* [Activity]: Exactly the lines from the opening of the data through the line containing "Task: Close the" should be reproduced, please, with nothing added.

________________________

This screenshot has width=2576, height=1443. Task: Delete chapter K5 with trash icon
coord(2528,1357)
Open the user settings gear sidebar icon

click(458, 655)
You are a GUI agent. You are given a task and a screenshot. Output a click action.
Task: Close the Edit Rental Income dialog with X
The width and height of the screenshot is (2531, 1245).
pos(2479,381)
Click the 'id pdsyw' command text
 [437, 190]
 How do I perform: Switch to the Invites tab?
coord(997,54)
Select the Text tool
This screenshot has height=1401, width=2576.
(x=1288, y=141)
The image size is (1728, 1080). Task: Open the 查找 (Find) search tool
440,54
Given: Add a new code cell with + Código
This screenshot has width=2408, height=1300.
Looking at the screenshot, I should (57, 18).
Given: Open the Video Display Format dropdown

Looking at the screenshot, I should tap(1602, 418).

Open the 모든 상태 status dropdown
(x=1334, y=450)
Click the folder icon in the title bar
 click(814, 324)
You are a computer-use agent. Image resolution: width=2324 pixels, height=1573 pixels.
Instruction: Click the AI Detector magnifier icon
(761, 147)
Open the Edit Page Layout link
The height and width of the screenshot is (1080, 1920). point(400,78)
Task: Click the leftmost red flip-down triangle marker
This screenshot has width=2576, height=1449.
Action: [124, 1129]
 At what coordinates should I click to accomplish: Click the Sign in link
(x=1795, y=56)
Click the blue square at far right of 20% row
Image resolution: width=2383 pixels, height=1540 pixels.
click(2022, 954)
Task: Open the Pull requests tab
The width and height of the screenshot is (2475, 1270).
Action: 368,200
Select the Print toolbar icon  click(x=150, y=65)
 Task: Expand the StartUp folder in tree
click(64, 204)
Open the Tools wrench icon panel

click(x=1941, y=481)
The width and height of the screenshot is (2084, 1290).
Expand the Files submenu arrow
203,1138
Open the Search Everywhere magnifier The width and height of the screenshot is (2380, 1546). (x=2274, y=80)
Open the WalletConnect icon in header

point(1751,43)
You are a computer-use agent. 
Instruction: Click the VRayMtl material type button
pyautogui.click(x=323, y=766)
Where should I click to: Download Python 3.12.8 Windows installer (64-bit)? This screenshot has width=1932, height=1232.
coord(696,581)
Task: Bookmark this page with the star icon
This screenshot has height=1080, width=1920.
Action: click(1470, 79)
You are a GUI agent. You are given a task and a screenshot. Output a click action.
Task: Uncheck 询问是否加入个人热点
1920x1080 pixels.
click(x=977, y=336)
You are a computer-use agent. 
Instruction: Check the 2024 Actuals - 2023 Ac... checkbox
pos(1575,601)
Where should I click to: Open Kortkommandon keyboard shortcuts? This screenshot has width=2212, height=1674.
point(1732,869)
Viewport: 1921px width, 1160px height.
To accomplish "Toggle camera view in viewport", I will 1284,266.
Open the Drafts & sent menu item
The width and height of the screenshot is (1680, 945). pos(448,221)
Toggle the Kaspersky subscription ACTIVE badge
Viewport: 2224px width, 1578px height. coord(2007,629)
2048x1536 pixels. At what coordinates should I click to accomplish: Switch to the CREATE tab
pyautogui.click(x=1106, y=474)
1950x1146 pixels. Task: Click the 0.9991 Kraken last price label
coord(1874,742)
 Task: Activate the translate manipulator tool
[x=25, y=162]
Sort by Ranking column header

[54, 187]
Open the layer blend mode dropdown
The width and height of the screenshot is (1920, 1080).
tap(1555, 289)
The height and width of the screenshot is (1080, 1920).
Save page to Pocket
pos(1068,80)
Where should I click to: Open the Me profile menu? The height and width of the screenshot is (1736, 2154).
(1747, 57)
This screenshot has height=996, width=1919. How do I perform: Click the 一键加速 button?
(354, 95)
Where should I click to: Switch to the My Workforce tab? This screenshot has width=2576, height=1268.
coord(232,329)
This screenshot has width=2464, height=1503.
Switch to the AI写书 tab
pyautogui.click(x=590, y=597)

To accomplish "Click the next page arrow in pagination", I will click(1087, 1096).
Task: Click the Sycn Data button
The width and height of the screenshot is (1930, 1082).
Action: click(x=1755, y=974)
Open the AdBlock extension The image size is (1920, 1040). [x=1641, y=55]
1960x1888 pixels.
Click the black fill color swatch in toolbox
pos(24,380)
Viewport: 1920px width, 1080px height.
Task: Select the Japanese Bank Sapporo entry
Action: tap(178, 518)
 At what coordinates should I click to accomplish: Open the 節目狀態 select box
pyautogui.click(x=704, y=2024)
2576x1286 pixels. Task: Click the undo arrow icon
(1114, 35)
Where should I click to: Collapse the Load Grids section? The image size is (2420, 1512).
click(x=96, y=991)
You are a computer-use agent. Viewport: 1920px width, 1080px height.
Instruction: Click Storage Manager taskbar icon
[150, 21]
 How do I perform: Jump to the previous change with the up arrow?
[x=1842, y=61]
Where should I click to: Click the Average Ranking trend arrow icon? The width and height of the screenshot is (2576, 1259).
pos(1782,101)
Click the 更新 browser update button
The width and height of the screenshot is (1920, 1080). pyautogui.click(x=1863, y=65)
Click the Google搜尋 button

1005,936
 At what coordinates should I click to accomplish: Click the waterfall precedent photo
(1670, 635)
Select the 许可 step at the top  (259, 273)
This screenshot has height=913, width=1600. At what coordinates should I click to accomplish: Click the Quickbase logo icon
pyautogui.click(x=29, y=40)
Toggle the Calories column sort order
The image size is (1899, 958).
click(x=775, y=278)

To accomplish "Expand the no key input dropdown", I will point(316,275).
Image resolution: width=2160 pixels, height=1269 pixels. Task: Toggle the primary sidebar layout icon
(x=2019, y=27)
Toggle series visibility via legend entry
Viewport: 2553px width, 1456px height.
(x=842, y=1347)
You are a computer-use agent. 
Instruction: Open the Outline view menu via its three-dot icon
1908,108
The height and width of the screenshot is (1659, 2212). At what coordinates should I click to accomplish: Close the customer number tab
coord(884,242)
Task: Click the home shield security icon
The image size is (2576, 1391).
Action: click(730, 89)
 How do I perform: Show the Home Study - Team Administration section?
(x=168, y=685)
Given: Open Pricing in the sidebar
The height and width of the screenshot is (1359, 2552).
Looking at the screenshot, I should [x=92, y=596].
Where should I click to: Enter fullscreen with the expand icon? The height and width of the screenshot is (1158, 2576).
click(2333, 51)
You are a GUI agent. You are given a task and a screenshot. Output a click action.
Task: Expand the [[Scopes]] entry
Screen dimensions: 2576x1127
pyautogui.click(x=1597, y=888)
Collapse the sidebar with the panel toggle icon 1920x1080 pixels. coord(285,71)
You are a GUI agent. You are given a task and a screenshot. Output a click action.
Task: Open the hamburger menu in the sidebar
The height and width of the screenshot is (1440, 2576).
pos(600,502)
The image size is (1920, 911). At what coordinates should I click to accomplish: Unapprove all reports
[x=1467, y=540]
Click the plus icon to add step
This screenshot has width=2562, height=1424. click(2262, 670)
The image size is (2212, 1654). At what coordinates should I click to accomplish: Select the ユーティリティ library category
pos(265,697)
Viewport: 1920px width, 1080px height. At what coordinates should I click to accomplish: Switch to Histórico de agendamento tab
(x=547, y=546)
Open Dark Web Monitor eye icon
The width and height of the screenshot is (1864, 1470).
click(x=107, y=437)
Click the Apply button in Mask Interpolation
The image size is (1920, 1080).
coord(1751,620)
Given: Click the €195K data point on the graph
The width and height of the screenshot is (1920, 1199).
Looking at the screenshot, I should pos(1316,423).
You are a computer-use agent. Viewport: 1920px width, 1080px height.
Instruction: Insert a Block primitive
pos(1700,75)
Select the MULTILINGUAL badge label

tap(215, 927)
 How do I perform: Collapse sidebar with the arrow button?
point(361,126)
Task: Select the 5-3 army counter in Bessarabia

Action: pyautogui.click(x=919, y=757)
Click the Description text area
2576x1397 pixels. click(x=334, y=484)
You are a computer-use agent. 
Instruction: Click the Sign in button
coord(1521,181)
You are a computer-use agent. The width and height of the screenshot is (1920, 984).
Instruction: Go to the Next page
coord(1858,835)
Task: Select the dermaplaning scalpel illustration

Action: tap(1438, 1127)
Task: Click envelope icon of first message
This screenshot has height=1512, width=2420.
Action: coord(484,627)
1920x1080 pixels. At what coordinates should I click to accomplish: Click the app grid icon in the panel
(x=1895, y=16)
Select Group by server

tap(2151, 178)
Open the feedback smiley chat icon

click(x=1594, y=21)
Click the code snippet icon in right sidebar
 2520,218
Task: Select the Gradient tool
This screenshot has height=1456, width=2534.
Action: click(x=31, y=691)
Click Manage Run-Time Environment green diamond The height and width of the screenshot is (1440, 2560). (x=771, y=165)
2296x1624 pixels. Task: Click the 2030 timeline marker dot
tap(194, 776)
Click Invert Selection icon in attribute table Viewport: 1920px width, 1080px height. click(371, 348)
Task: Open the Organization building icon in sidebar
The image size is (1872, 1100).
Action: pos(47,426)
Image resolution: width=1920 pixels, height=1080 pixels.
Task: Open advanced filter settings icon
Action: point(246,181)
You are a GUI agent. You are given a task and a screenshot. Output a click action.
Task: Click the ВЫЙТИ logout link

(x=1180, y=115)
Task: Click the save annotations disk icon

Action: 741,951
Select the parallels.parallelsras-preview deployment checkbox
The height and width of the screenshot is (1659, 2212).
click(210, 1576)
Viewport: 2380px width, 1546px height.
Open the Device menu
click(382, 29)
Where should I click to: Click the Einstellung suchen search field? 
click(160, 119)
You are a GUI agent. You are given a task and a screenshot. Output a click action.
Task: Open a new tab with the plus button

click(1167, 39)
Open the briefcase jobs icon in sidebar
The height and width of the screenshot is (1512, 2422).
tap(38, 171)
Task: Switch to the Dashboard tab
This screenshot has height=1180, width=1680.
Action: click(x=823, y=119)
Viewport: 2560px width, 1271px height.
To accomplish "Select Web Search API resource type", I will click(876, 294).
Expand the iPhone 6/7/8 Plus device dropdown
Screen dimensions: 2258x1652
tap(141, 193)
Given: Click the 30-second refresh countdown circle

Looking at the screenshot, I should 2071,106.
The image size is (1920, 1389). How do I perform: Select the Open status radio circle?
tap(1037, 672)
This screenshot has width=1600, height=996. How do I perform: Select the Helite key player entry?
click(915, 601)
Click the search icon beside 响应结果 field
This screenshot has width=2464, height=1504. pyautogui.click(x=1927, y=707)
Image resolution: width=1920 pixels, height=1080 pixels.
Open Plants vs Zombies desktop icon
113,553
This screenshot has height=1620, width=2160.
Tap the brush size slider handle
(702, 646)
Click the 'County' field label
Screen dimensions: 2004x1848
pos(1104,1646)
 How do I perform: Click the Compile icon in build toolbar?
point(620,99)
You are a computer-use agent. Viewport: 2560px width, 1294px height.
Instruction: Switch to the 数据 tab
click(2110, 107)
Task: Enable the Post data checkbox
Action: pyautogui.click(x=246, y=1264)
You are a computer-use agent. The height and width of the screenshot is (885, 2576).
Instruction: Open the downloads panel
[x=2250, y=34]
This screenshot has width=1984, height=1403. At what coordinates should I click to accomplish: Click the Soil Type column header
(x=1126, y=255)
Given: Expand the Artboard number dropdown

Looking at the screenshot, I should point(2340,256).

________________________

* [Response box]:
This screenshot has width=2576, height=1443. Task: Delete chapter K5 with trash icon
coord(2528,1357)
Open the user settings gear sidebar icon

click(458, 655)
You are a GUI agent. You are given a task and a screenshot. Output a click action.
Task: Close the Edit Rental Income dialog with X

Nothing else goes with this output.